Atletas que já são trintões, ou estão perto disso, têm a última chance de conquistar um título mundial – e uma das últimas de alcançar uma taça relevante pelo país. Eles jamais ganharam uma Copa, tampouco uma Euro, mesmo sendo símbolos dos últimos tempos da Alemanha. São os casos de figuras como Philip Lahm (30 anos), Miroslav Klose (36), Bastian Schweinsteiger (29), Per Mertesacker (29), Lukas Podolski (29), Roman Weidenfeller (33). 

Lahm é um caso emblemático. Esteve nas Copas de 2006 e 2010 e nas Euros de 2008 e 2012. Não foi campeão em nenhuma delas. No último Mundial, caiu nas semifinais para a Espanha. Agora, se insere como ponto de equilíbrio nessa nova geração.

– Chegar à semifinal não pode ser chamado de grande decepção. O que tentei passar como mensagem é que tivemos uma geração de jogadores que estão muito bem no mundo, muito educados, uma geração de jogadores que se desenvolveram com o tempo. Temos a mistura perfeita de diversos jogadores. Não dá para fazer uma previsão. A seleção tem mostrado que nós fomos muito bem na nossa preparação. E se realmente pudermos colher todas as recompensas, não sabemos ainda, mas a oportunidade está aqui. Estamos muito próximos de chegar a esse passo final. Precisamos de foco 100%, depois esperamos levantar o troféu pelo qual batalhamos há tanto tempo – disse o jogador.

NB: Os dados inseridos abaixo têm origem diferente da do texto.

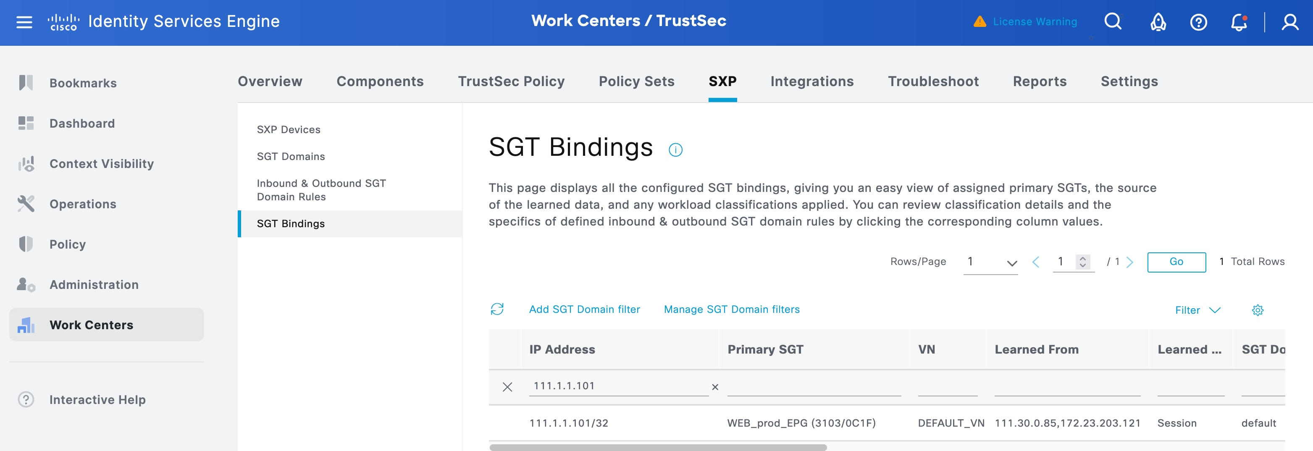
Task: Open the notifications bell
Action: point(1238,22)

Klose é o mais velho do elenco. Já soma quatro Copas do Mundo e 16 gols no currículo pelo torneio – é o maior artilheiro da história do Mundial. Foi testemunha ocular de uma mudança impulsionada pelo fiasco na Euro de 2000, com eliminação ainda na primeira fase. Na Copa de 2002, a Alemanha surpreendeu ao chegar à final, mas a mudança ainda estava por vir. Aos poucos, foram surgindo talentos, e a equipe alcançou as semifinais dos Mundiais de 2006 e 2010 e da Euro de 2012 e a final da Euro de 2008.

Mas sem títulos. É uma geração que sentiu na pele a dor de ser considerada melhor do que os resultados que alcançou. Em 2010, já com Joachim Löw de técnico, encantou ao golear potências como Inglaterra (4 a 1) e Argentina (4 a 0). E agora vê o surgimento de novos talentos.

– Temos jogadores que estão no melhor nível e jogadores jovens, além de outros que ainda não estão no time e que tem um futuro fantástico. Estes jogadores são jovens e podem seguir por muitos anos. Temos potencial para seguir no topo nos próximos anos, incluindo dois ou três jovens para reforçar o time – comentou o treinador.

De qualquer forma, as derrotas servem de experiência. Elas parecem ter moldado uma Alemanha que dá sinais de jamais ter estado tão pronta para um título.

– Temos muitos jogadores que participaram da última Copa e vimos que os jogadores estão mais experientes, e não só no trabalho da seleção. Desde 2005, basicamente nós estamos jogando em alto nível. Mas nos clubes também os jogadores estão em nível excelente, em competições internacionais, como a final da Liga dos Campeões do ano passado. E, claro, isso se vê claramente. A gente vê a mudança individual em cada atleta. Vimos que os talentos realmente melhoraram. Além disso, há a habilidade característica dos alemães, que vai dar um quê de diferença nesse jogo – comentou Schweinsteiger.

A Alemanha não ganha um título mundial há 24 anos. Sua última conquista foi em 1990, quando bateu justamente a Argentina na decisão.